“A partir do momento em que o discípulo descobriu o segredo da reflexão interior, deixou de ver o trabalho de carregar a água como fardo penoso, passando a encará-lo como uma oportunidade de fortificar o corpo. As orações da manhã e da tarde davam mais força à sua alma, e até as refeições diárias significavam mais do que apenas uma ingestão de alimentos. Serviam para aprender a compreender as inter-relações da vida. Não deixava de pensar naquele bago de arroz que comera no início da sua caminhada. Dedicava agora cada minuto da sua existência à prática do silêncio interior, e já não conseguia imaginar-se a viver de outra forma.
O outro jovem tinha-se modificado tanto desde que regressara ao templo, que agora todos os que lá habitavam lhe faziam sentir o seu respeito e afecto, de que até então tanto tivera de se privar. E todos, incluindo o superior, estavam agora convencidos de que ninguém é mau por natureza e que não há água que não se encontre pura quando brota da nascente.
Certa noite, após a oração da tarde, o Mestre dirigiu-se ao discípulo.
– Nunca devemos habituar-nos ao local onde vivemos, porque se o fizermos apossamo-nos dele. Mas quem possui alguma coisa tem preocupações. E quem tem preocupações não pode abraçar a sabedoria. Por isso, amanhã cedo vamos abandonar este lugar.
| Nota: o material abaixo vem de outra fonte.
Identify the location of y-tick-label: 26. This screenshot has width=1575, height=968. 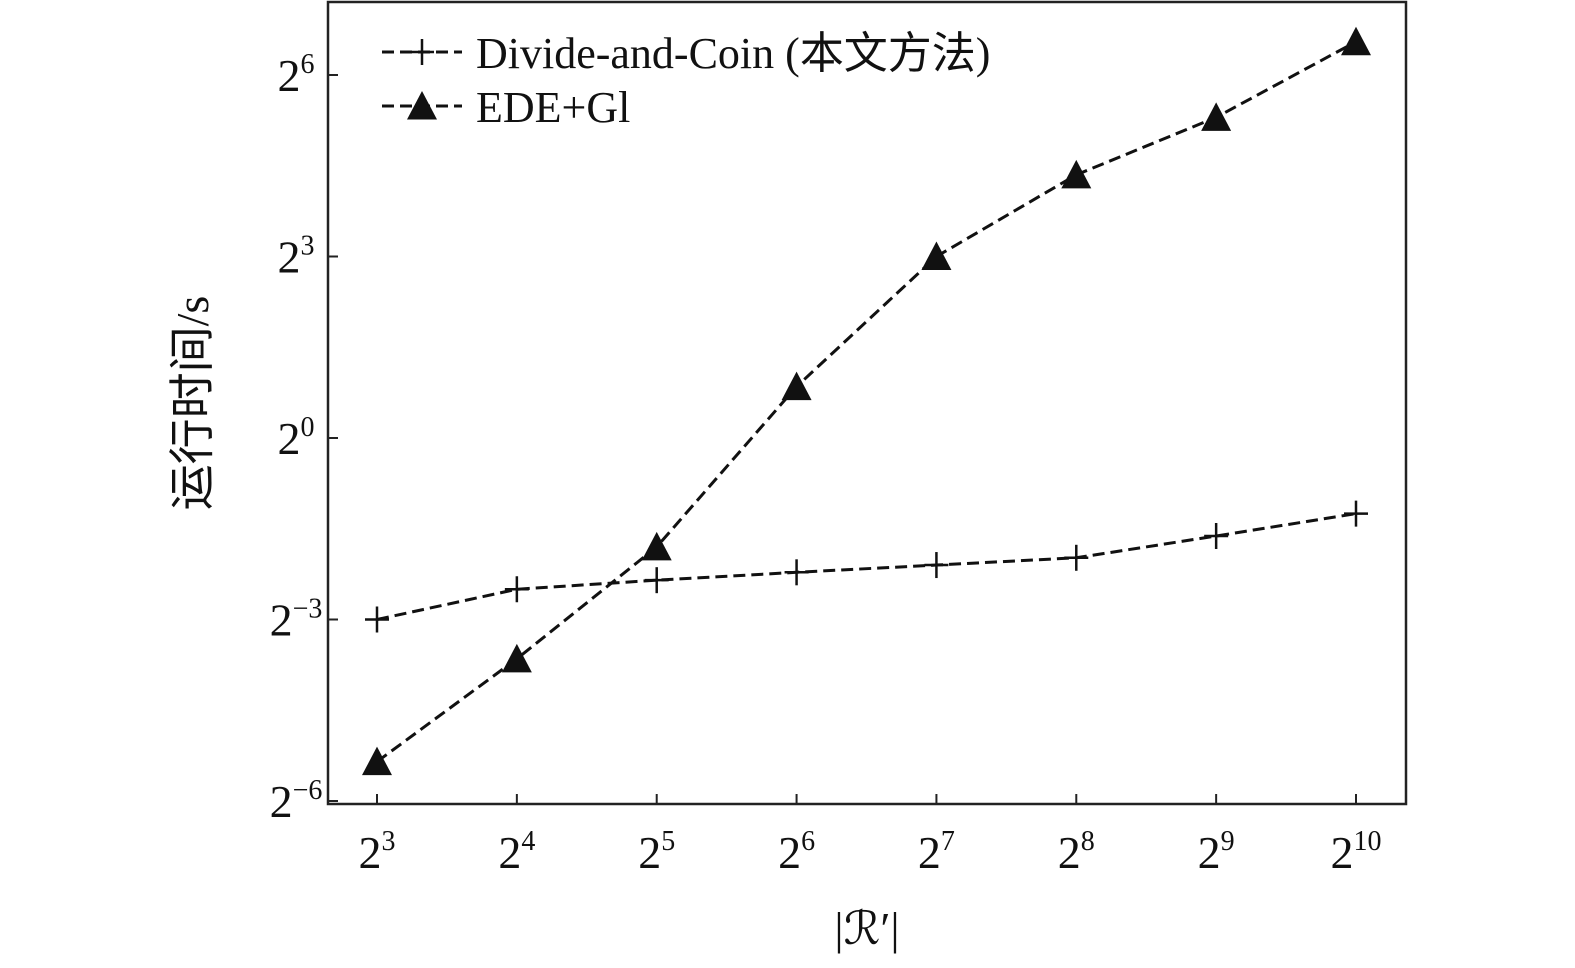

O rapaz ficou decepcionado. Não só porque tinha de renunciar ao seu novo lar, como também porque tinha de deixar o seu novo amigo.
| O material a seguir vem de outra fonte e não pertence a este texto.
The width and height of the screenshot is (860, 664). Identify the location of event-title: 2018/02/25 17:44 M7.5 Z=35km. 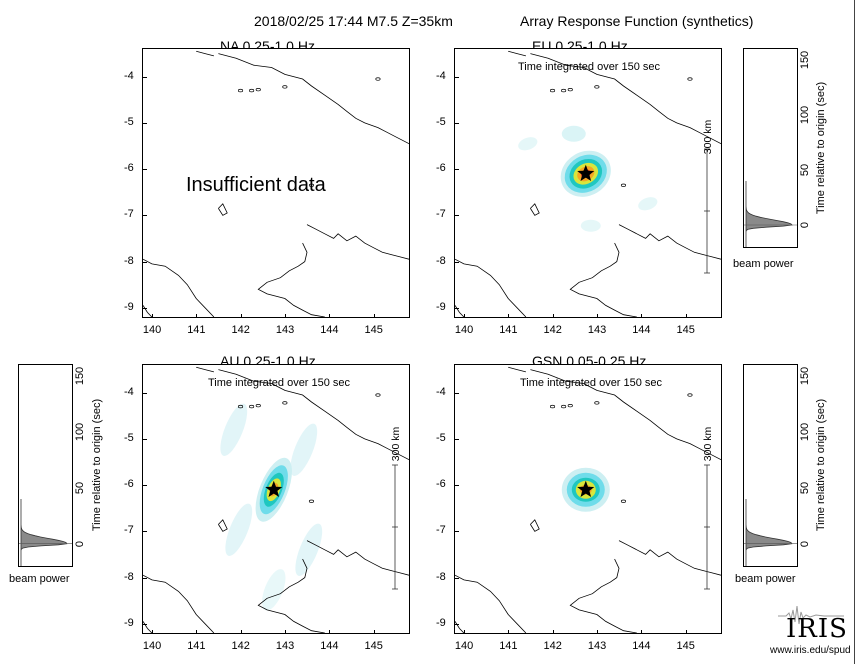
(354, 21).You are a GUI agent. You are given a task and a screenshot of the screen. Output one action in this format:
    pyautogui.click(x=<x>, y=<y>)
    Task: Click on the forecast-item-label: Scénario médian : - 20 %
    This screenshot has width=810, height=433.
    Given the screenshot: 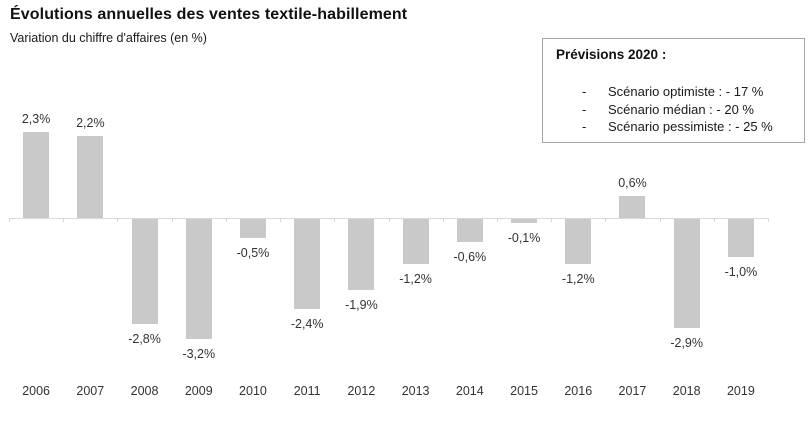 What is the action you would take?
    pyautogui.click(x=681, y=109)
    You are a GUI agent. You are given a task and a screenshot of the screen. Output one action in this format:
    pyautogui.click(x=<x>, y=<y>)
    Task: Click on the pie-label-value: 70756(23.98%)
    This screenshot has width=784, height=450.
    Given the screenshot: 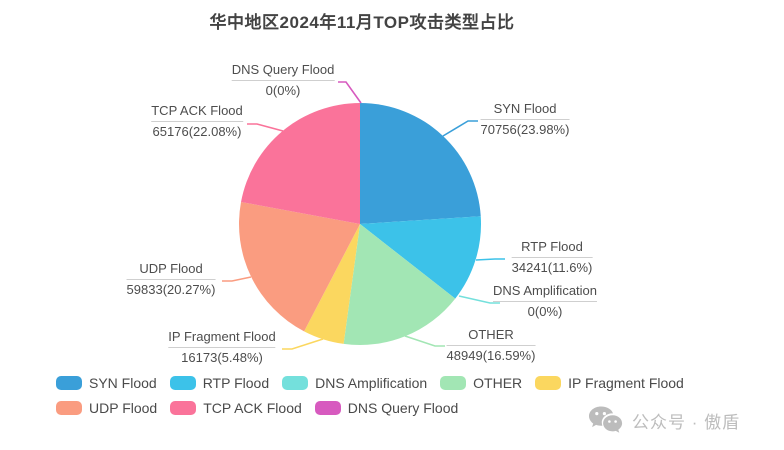 What is the action you would take?
    pyautogui.click(x=525, y=130)
    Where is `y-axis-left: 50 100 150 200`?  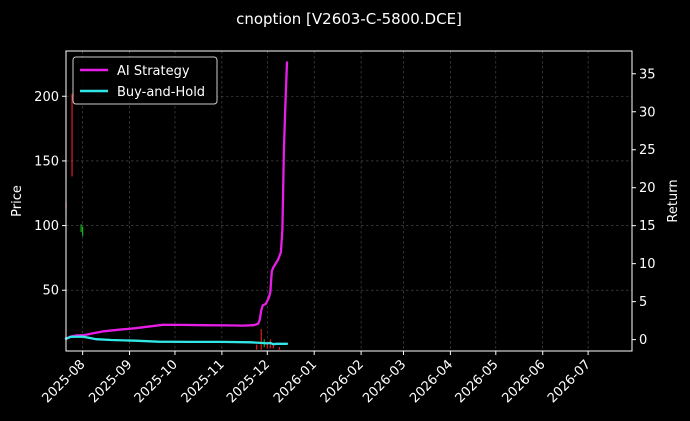 y-axis-left: 50 100 150 200 is located at coordinates (50, 194).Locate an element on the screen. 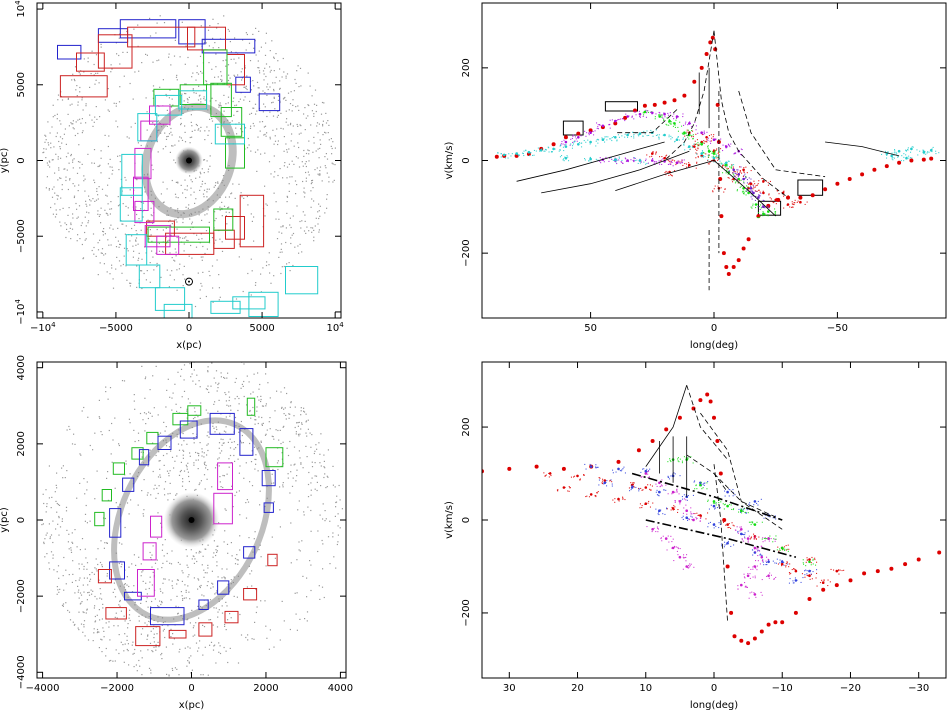  x-tick-label: 2000 is located at coordinates (266, 688).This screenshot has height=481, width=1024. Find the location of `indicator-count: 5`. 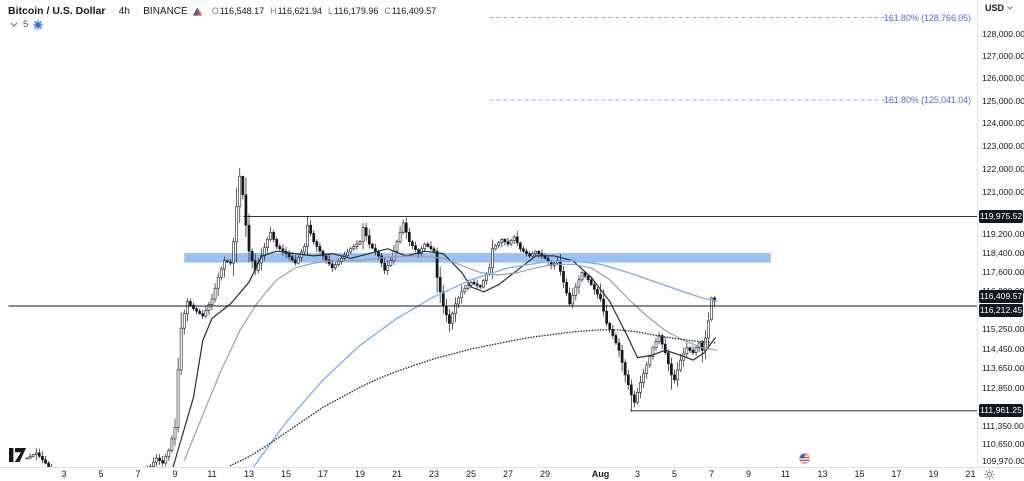

indicator-count: 5 is located at coordinates (26, 24).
– O valor de uma amizade revela-se precisamente quando as pessoas não podem ver-se – disse o Mestre, apercebendo-se do que perturbava o seu discípulo.
– Mas há aqui tantos livros que ainda precisava de estudar – lamentou-se o jovem. – Como é possível abandoná-los sem os ter lido?
O Mestre sorriu.
– E que aconteceria se os tivesses lido todos?
– Teria encontrado a sabedoria – respondeu o discípulo.
– Não confundas sabedoria com saber – advertiu o Mestre. – O saber podes encontrá-lo nos livros, mas a sabedoria só no teu coração. O saber sem sabedoria é como uma lâmpada que temos na mão, mas que não conseguimos acender. Pelo contrário a sabedoria sem saber é como uma chama que rapidamente se extingue, porque lhe falta o azeite necessário. Só quando possuímos as duas coisas, saber e sabedoria, é que a luz ilumina até a noite mais escura.